Then there is also Cycle's Model-View-Intent pattern and leading edge work on
component integration, which is in line with W3C standards. Cycle's drivers
also allow Cycle.js to integrate or target many options.

Things have been fragmented and Cycle.js seems to have brought the best
together, representing a new and intelligent vortex of progress.

Before I took the time to understand what Cycle.js was about I was naive and
thought React was it. I now understand how poorly it's reactivity has been
implemented.

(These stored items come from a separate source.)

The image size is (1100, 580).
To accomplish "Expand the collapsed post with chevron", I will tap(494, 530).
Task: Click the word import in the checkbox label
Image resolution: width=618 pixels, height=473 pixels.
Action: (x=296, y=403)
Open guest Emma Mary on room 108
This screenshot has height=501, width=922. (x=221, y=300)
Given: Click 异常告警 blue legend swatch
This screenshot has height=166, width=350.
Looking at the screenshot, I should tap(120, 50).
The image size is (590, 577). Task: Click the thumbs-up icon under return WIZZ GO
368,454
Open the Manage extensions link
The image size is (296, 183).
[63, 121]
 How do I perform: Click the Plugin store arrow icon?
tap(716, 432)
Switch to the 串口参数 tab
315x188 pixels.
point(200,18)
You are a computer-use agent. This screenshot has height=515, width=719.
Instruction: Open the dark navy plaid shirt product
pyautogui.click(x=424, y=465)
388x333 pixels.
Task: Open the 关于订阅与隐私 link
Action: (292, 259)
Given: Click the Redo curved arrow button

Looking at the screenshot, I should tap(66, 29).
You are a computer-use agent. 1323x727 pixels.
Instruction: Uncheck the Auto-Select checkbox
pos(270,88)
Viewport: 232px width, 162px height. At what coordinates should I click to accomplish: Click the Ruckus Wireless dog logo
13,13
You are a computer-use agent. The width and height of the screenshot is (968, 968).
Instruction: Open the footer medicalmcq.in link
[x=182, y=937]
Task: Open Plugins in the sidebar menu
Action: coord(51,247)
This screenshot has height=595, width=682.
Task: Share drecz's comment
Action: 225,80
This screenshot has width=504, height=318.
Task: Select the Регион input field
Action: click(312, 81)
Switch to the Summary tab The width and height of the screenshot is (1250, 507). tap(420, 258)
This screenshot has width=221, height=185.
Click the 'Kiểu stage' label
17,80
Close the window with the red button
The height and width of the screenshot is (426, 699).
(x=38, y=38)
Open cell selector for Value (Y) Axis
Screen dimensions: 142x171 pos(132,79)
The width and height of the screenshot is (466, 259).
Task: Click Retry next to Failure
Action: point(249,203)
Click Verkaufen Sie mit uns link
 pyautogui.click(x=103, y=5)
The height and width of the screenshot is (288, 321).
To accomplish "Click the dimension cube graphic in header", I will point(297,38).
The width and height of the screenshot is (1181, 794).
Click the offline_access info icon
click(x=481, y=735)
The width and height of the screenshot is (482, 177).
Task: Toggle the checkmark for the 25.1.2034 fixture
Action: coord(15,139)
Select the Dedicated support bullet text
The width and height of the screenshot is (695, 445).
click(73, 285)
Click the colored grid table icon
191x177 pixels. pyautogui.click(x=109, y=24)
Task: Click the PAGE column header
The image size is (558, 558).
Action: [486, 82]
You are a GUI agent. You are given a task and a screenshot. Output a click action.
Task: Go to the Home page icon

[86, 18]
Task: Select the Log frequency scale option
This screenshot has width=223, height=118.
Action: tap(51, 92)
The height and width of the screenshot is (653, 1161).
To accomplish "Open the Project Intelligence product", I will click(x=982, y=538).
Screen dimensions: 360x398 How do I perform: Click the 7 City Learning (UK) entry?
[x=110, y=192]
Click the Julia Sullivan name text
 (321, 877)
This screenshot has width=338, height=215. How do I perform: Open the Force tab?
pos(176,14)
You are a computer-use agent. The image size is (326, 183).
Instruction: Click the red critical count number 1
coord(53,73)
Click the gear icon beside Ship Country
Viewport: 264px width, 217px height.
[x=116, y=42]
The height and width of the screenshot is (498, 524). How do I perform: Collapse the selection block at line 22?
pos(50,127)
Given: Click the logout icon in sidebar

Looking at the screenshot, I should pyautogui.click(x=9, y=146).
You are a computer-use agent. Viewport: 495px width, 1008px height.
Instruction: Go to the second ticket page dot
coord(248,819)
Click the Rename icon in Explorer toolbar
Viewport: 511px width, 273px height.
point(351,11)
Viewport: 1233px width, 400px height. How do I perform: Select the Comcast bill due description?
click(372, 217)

On the other hand Cycle.js is fully reactive and has brought
structure, flow and a sense of intelligence back to my app development.

------
tel
The two challenges past this point are (a) making the components ignorant to
the larger structure of the single state enabling things like component-local
state and state representation independence and (b) getting creative with how
to construct reducers composably so that various domain concerns are separated
from one another in the construction of the core state.

------
geonic
How do you make sure that all your components have access to the same channel?
In a typical setup you'd use something like webpack to import modules from
separate files. Calling var channel = csp.chan() in each of these will create
unique channels, doesn't it? The way I see it you'd need to pass this channel
down to each component.

------
pavlov
Why not have "incr" be a method on the model? Then the update() function with
the big switch on "actionType" could be replaced with:

    
    
        model[action]()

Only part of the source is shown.